引言:脑深部电刺激(deep brain stimulation, DBS)的计算模型已成为临床研究中的常用工具,这类研究旨在探究脑内刺激位点与行为学结局指标之间的相关性。然而,任何患者特异性DBS模型的准确性高度依赖于脑解剖结构内DBS电极的精准定位,而该定位通常通过临床计算机断层扫描(computed tomography, CT)与磁共振成像(magnetic resonance imaging, MRI)数据集的共配准来确定。针对这一颇具挑战性的配准问题,目前存在多种不同的解决方案,且每种方案得到的电极定位结果均存在细微差异。本研究的目标在于深入探究不同处理步骤(例如代价函数掩膜、脑区提取、强度重映射)如何影响脑内DBS电极位置的估计结果。

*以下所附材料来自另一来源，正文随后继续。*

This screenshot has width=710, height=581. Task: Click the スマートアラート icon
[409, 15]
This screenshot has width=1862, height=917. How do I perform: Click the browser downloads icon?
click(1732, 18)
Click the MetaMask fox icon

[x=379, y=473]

方法:此类分析尚无"gold standard",因为现有临床成像手段无法确定活体人脑内电极的精确位置。不过,我们可以估算与电极位置相关的不确定性,该结果可用于指导DBS定位研究中的统计分析。因此,我们纳入了10名接受丘脑底核DBS手术的受试者的高质量临床数据集,采用9种不同的配准方案,将其术后长期计算机断层扫描图像与术前手术靶向磁共振成像图像进行共配准。针对每名受试者,我们计算了所有电极位置估计结果之间的间距。
结果:总体而言,不同配准方案得到的电极位置估计结果的中位间距为0.57 mm(四分位距:0.49–0.74 mm)。但当采用术后短期计算机断层扫描图像进行电极位置估计时,中位间距升至2.01 mm(四分位距:1.55–2.78 mm)。
结论:本研究结果表明,在旨在明确刺激位点与临床结局之间相关性的统计分析中,需将电极位置不确定性纳入考量范围。